The building itself had come to symbolize, for many community members, local government dysfunction. That history was not lost on many local elected officials who attended Tuesday’s ribbon-cutting.
“I’m keeping this shovel for Kim,” said Maywood Trustee Melvin Lightford, the state senator’s father, moments after the he’d dipped it into a mound of ceremonial dirt. “She put the first million dollars into this years ago. This is Kim’s dream.”
Once complete, the new recreation center will feature numerous multipurpose rooms, meeting space and conference rooms, among many other amenities.
Thomas G. LaLonde, the vice president and managing principal with Williams Architects — the firm responsible for the renovations — said that work has actually already started and could be finished by the end of September.
The renovations are being funded by a $1.62 million state grant that the park district was given back in 2014, when former governor Pat Quinn was still in office, and $285,000 in TIF funds allocated to the park district by the village of Maywood last year.
809 Madison St., which is set to become a community center this year. | VFP
Gov.

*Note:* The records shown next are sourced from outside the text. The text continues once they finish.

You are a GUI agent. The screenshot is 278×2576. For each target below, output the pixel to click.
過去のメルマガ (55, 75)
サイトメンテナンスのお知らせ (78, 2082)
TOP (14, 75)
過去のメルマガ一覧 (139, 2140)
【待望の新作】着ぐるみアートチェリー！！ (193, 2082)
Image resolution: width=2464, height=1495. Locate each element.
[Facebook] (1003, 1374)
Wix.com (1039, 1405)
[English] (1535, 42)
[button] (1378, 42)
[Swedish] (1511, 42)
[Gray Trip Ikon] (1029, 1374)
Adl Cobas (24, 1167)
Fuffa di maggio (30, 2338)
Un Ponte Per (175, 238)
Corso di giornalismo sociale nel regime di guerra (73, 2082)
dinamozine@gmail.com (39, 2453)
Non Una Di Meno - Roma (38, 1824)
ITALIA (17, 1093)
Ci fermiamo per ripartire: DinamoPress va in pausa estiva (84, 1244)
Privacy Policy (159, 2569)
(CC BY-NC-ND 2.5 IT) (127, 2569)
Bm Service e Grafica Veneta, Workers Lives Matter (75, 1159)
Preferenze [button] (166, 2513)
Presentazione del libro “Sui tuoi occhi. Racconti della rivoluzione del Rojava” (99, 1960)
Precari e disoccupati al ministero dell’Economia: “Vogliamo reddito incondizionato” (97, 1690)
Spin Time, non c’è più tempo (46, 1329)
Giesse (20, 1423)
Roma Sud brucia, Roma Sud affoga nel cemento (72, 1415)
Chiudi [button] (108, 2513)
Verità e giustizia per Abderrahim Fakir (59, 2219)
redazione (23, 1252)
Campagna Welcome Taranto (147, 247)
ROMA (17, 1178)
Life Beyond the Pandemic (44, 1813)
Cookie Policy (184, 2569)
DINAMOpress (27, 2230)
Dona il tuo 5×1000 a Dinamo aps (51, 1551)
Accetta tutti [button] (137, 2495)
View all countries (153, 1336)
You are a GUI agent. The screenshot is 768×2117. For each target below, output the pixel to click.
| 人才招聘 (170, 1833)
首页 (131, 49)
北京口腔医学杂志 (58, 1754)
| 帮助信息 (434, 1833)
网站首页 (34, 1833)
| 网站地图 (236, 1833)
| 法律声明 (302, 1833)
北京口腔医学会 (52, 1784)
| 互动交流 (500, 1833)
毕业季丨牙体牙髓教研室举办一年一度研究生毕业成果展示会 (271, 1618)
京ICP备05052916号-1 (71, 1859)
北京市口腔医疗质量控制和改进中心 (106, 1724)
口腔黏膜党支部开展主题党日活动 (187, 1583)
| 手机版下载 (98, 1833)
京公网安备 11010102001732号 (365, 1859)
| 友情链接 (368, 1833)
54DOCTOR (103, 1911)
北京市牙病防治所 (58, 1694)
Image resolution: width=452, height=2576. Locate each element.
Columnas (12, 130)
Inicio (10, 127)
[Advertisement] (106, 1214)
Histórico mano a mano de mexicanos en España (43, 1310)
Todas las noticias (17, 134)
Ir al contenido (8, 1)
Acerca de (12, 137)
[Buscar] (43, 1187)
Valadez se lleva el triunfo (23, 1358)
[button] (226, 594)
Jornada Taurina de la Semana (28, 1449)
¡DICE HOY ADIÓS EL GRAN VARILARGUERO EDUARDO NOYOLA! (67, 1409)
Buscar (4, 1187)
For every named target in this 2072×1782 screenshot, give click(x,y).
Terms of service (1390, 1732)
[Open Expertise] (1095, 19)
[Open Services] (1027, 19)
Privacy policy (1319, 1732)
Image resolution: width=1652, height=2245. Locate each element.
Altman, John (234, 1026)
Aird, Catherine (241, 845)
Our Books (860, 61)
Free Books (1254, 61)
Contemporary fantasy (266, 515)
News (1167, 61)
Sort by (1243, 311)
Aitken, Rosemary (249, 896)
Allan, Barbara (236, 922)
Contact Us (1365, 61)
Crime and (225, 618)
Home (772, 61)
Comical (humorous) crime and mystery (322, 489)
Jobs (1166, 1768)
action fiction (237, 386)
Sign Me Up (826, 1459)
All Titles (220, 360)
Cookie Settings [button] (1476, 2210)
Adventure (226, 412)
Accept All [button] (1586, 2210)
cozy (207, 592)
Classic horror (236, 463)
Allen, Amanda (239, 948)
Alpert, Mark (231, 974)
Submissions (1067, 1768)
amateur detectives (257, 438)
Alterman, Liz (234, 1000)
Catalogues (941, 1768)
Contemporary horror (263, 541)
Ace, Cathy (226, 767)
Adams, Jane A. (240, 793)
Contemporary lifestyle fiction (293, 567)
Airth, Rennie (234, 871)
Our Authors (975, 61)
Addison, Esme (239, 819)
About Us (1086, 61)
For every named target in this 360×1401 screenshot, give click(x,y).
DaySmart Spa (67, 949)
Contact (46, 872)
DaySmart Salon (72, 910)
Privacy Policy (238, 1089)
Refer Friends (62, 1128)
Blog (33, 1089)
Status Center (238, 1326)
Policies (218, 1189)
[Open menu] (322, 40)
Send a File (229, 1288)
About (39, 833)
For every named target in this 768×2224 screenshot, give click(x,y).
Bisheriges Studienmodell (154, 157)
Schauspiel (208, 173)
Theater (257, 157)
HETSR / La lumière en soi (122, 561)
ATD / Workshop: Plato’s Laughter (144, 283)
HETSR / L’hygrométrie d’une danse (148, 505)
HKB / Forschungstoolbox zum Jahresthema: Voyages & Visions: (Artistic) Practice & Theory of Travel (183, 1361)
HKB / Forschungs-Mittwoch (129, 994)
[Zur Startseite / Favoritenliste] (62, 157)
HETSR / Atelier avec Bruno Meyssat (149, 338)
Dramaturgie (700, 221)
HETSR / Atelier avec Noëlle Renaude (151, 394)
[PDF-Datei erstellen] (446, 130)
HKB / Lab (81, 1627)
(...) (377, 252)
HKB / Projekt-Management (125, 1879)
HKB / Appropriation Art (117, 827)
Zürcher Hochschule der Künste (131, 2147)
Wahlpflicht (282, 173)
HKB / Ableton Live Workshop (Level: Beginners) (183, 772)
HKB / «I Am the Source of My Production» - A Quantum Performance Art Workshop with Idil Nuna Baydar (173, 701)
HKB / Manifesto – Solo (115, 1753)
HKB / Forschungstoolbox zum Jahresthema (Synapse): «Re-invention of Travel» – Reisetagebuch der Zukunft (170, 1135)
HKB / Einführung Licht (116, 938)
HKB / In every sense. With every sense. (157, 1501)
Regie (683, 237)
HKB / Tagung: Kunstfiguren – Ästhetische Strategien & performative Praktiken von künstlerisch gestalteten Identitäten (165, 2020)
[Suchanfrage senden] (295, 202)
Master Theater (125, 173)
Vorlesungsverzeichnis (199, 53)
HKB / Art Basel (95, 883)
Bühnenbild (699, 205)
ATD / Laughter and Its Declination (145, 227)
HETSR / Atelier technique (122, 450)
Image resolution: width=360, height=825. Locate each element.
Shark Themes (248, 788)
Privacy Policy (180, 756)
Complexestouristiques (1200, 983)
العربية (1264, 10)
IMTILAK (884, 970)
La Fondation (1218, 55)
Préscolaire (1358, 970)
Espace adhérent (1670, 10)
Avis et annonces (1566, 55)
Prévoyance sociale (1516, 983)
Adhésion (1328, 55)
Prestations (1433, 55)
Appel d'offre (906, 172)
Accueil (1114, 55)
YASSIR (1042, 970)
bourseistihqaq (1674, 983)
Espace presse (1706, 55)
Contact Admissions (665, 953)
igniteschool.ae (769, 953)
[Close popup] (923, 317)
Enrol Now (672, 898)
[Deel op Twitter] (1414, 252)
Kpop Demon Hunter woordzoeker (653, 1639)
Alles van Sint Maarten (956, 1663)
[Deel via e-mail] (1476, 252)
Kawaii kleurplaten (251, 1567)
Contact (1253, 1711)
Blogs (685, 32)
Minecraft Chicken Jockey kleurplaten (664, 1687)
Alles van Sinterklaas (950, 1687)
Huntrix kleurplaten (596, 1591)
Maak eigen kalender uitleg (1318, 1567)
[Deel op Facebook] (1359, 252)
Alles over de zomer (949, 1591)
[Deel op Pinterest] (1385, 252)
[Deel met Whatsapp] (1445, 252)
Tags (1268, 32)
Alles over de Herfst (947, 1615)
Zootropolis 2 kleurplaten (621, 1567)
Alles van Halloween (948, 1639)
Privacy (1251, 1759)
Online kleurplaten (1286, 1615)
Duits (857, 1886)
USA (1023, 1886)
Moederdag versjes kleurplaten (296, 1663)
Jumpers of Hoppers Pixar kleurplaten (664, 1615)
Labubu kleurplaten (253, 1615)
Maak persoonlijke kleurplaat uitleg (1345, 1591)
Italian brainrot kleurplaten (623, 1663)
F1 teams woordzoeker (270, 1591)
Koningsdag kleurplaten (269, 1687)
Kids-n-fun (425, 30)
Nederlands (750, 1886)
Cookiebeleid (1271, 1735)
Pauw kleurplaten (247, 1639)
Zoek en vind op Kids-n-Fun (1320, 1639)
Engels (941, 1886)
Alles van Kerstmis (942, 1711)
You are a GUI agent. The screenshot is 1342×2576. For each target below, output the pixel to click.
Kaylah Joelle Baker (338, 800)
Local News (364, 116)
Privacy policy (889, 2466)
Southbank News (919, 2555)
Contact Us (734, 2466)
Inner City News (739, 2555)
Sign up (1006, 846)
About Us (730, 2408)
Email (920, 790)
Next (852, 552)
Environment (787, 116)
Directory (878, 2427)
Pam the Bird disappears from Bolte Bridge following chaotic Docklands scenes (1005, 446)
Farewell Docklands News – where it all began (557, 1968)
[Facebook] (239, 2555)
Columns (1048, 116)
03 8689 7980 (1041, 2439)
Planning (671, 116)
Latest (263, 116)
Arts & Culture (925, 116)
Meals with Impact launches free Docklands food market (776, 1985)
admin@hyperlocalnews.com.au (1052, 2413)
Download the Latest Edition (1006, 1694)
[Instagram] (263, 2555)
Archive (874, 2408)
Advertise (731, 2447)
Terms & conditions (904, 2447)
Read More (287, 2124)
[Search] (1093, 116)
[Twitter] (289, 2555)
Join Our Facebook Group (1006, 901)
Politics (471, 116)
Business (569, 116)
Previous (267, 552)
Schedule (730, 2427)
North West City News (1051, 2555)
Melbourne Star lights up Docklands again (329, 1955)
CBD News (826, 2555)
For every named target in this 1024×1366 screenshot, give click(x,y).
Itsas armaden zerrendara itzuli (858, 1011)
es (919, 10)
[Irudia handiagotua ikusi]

Bruce Rauner issued an executive order in 2015 suspending a range of “nonessential” state spending, including the park district’s $1.62 million grant.
The money was eventually released, in large part because park district officials across the state and state legislators, including state Rep. Emanuel “Chris” Welch (7th) and Lightford — both of whom had voted for the funding — protested the freeze.
On Tuesday, Maywood Park District Commission President Dawn Rone said that the groundbreaking was particularly satisfying in light of those hurdles — whether from the state or from the park district’s self-inflicted wounds.
Park district officials were responsible for matching a percentage of that $1.62 million grant. They had approached different banks attempting to secure a loan to cover the matching portion, but had run into roadblocks.
The district eventually obtained a loan from Republic Bank to finance the construction of the project.
“The $1.62 million will be reimbursed to the bank from the state, so we’ll have no outstanding debt once this is over,” said Lonette Hall, the park district’s current executive director.
“We had to work twice as hard to get money because after that  incident happened nobody was giving us any grant money because there was a red flag,” Rone said.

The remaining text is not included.